Jim, Tell us about yourself and your background.

I fell in love with computer programming when I was 12 and spent the first half of my career as a software engineer. I love solving deeply technical problems and I also love well designed products. My first job out of college was at Apple and I was able to pursue my technical and non-technical interests. That’s where I learned how to build really great products.

In 2008, I had the good fortune of joining a 5 person startup called New Relic. I ended up staying with the company for 11 years, seeing it through many phases of growth. I learned how to deliver enterprise software at scale, assess new market opportunities and empathize with customers. The challenges I faced while at New Relic form the basis of what Blameless is on a mission to achieve. While customers love new features, they expect that your service will be reliable - especially in their time of need.

During your time at New Relic, the company grew to $500m, went public and consistently led in the APM/O11y market. Can you share some milestones and highlights you’re proud of?

We started out in just one market, with a product for Ruby on Rails. Over time, we added support for other languages and we delivered additional product offerings such as real user monitoring, synthetics and mobile support. Each of these allowed us to expand our TAM, and each are memorable milestones for me.

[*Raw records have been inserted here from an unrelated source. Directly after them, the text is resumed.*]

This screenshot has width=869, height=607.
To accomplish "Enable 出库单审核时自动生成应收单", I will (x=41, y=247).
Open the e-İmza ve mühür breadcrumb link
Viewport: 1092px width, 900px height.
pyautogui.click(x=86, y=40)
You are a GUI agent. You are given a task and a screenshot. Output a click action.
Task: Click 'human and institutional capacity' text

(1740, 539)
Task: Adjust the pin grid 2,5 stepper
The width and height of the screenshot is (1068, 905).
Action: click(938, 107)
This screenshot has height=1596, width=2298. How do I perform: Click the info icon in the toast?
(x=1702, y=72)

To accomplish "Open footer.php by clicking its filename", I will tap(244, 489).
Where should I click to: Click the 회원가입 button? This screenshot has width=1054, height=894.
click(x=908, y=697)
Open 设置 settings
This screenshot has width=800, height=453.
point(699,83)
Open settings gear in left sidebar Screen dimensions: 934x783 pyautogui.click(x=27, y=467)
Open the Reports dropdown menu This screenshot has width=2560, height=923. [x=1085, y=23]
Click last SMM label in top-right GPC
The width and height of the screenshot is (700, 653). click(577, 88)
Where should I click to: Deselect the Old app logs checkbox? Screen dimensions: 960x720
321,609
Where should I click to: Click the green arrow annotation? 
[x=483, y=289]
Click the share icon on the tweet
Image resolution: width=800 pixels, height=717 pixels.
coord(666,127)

During that time, we also moved up-market to cater to the needs of larger enterprises. In 2013 we were named leader in Gartner’s APM Magic Quadrant, and in 2014 we had ~400,000 unique users when the company went public.

In 2015, the engineering team went through a major restructuring in order to keep up with the demands of the business. At that time, with 150+ engineers, we decided to form an SRE team to begin the best practices described in Google’s landmark SRE handbook, which was fairly new at that time. Looking back, there was a ton of learning and we definitely benefited from doing it. However, if we had had a product like Blameless, it would have saved us countless hours of precious engineering resources.  

You not only oversaw engineering but also product management and design at New Relic. What are some lessons learned and how does that inform your thinking at Blameless?

I am often asked by peers questions such as: how does product management and engineering get aligned or how do you consistently deliver a roadmap that is meaningful to customers or even how do you use your best engineers most efficiently.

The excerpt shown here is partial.